> _Work order_: Retype every line below precisely as it appears.
=== Section Start ===
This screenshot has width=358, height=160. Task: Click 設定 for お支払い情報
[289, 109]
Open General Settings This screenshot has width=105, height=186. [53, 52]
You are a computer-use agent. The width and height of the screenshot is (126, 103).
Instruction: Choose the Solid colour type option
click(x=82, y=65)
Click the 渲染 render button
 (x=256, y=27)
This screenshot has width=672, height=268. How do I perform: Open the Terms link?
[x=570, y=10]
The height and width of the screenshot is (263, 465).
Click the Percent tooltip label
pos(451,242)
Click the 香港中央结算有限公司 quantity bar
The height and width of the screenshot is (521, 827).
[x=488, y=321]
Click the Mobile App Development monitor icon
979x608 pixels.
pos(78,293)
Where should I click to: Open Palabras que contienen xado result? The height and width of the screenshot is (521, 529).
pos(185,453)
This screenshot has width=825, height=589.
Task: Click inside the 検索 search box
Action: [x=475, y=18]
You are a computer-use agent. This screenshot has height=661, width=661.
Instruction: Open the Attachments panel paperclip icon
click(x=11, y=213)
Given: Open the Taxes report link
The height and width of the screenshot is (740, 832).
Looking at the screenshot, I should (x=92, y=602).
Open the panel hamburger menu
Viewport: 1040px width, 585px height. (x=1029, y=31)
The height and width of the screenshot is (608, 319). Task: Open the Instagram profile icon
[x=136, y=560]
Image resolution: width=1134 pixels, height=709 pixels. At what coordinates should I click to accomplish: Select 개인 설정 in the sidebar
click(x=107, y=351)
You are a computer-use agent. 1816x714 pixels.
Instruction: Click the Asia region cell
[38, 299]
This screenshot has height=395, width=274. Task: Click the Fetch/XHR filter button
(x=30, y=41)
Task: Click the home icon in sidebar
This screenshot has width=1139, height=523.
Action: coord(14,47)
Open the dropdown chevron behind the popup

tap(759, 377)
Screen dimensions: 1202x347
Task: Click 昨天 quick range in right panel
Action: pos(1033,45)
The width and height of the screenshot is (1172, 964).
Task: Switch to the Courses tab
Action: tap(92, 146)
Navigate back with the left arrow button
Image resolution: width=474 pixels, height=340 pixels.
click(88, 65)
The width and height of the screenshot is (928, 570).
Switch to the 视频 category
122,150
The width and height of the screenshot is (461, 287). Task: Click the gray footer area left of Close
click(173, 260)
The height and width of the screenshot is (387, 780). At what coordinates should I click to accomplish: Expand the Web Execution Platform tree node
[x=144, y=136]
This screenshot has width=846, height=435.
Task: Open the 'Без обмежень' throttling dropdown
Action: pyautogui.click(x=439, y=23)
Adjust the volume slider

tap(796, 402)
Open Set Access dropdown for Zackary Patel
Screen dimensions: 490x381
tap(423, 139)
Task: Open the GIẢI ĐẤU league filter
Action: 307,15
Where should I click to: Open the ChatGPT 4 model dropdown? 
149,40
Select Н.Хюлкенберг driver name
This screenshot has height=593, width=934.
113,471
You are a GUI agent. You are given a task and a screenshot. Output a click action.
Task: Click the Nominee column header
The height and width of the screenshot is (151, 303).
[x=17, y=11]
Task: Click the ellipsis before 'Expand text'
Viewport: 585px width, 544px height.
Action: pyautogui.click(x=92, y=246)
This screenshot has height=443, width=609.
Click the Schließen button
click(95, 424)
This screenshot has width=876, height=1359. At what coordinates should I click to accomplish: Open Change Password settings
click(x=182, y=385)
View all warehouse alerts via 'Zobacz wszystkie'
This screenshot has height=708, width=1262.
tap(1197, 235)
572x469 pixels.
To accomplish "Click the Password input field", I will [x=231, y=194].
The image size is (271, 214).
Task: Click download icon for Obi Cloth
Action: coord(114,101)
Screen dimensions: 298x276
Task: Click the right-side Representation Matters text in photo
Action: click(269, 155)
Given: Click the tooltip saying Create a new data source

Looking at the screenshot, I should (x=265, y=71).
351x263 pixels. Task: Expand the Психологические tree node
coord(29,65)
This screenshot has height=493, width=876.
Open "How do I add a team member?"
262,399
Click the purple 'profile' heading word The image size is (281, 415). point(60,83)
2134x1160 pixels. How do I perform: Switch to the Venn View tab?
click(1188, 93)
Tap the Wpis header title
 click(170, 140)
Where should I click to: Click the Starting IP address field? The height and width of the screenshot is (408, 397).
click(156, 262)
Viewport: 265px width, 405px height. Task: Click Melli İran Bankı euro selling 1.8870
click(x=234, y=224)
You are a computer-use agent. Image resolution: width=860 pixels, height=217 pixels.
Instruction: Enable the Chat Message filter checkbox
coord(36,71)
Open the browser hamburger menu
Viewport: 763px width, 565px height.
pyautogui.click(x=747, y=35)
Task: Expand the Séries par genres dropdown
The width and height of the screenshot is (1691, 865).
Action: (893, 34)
=== Section End ===
> _Final answer_:
This screenshot has width=358, height=160. Task: Click 設定 for お支払い情報
[289, 109]
Open General Settings This screenshot has width=105, height=186. [53, 52]
You are a computer-use agent. The width and height of the screenshot is (126, 103).
Instruction: Choose the Solid colour type option
click(x=82, y=65)
Click the 渲染 render button
 (x=256, y=27)
This screenshot has width=672, height=268. How do I perform: Open the Terms link?
[x=570, y=10]
The height and width of the screenshot is (263, 465).
Click the Percent tooltip label
pos(451,242)
Click the 香港中央结算有限公司 quantity bar
The height and width of the screenshot is (521, 827).
[x=488, y=321]
Click the Mobile App Development monitor icon
979x608 pixels.
pos(78,293)
Where should I click to: Open Palabras que contienen xado result? The height and width of the screenshot is (521, 529).
pos(185,453)
This screenshot has width=825, height=589.
Task: Click inside the 検索 search box
Action: [x=475, y=18]
You are a computer-use agent. This screenshot has height=661, width=661.
Instruction: Open the Attachments panel paperclip icon
click(x=11, y=213)
Given: Open the Taxes report link
The height and width of the screenshot is (740, 832).
Looking at the screenshot, I should (x=92, y=602).
Open the panel hamburger menu
Viewport: 1040px width, 585px height. (x=1029, y=31)
The height and width of the screenshot is (608, 319). Task: Open the Instagram profile icon
[x=136, y=560]
Image resolution: width=1134 pixels, height=709 pixels. At what coordinates should I click to accomplish: Select 개인 설정 in the sidebar
click(x=107, y=351)
You are a computer-use agent. 1816x714 pixels.
Instruction: Click the Asia region cell
[38, 299]
This screenshot has height=395, width=274. Task: Click the Fetch/XHR filter button
(x=30, y=41)
Task: Click the home icon in sidebar
This screenshot has width=1139, height=523.
Action: coord(14,47)
Open the dropdown chevron behind the popup

tap(759, 377)
Screen dimensions: 1202x347
Task: Click 昨天 quick range in right panel
Action: pos(1033,45)
The width and height of the screenshot is (1172, 964).
Task: Switch to the Courses tab
Action: tap(92, 146)
Navigate back with the left arrow button
Image resolution: width=474 pixels, height=340 pixels.
click(88, 65)
The width and height of the screenshot is (928, 570).
Switch to the 视频 category
122,150
The width and height of the screenshot is (461, 287). Task: Click the gray footer area left of Close
click(173, 260)
The height and width of the screenshot is (387, 780). At what coordinates should I click to accomplish: Expand the Web Execution Platform tree node
[x=144, y=136]
This screenshot has width=846, height=435.
Task: Open the 'Без обмежень' throttling dropdown
Action: pyautogui.click(x=439, y=23)
Adjust the volume slider

tap(796, 402)
Open Set Access dropdown for Zackary Patel
Screen dimensions: 490x381
tap(423, 139)
Task: Open the GIẢI ĐẤU league filter
Action: 307,15
Where should I click to: Open the ChatGPT 4 model dropdown? 
149,40
Select Н.Хюлкенберг driver name
This screenshot has height=593, width=934.
113,471
You are a GUI agent. You are given a task and a screenshot. Output a click action.
Task: Click the Nominee column header
The height and width of the screenshot is (151, 303).
[x=17, y=11]
Task: Click the ellipsis before 'Expand text'
Viewport: 585px width, 544px height.
Action: pyautogui.click(x=92, y=246)
This screenshot has height=443, width=609.
Click the Schließen button
click(95, 424)
This screenshot has width=876, height=1359. At what coordinates should I click to accomplish: Open Change Password settings
click(x=182, y=385)
View all warehouse alerts via 'Zobacz wszystkie'
This screenshot has height=708, width=1262.
tap(1197, 235)
572x469 pixels.
To accomplish "Click the Password input field", I will [x=231, y=194].
The image size is (271, 214).
Task: Click download icon for Obi Cloth
Action: coord(114,101)
Screen dimensions: 298x276
Task: Click the right-side Representation Matters text in photo
Action: click(269, 155)
Given: Click the tooltip saying Create a new data source

Looking at the screenshot, I should (x=265, y=71).
351x263 pixels. Task: Expand the Психологические tree node
coord(29,65)
This screenshot has height=493, width=876.
Open "How do I add a team member?"
262,399
Click the purple 'profile' heading word The image size is (281, 415). point(60,83)
2134x1160 pixels. How do I perform: Switch to the Venn View tab?
click(1188, 93)
Tap the Wpis header title
 click(170, 140)
Where should I click to: Click the Starting IP address field? The height and width of the screenshot is (408, 397).
click(156, 262)
Viewport: 265px width, 405px height. Task: Click Melli İran Bankı euro selling 1.8870
click(x=234, y=224)
You are a computer-use agent. Image resolution: width=860 pixels, height=217 pixels.
Instruction: Enable the Chat Message filter checkbox
coord(36,71)
Open the browser hamburger menu
Viewport: 763px width, 565px height.
pyautogui.click(x=747, y=35)
Task: Expand the Séries par genres dropdown
The width and height of the screenshot is (1691, 865).
Action: (893, 34)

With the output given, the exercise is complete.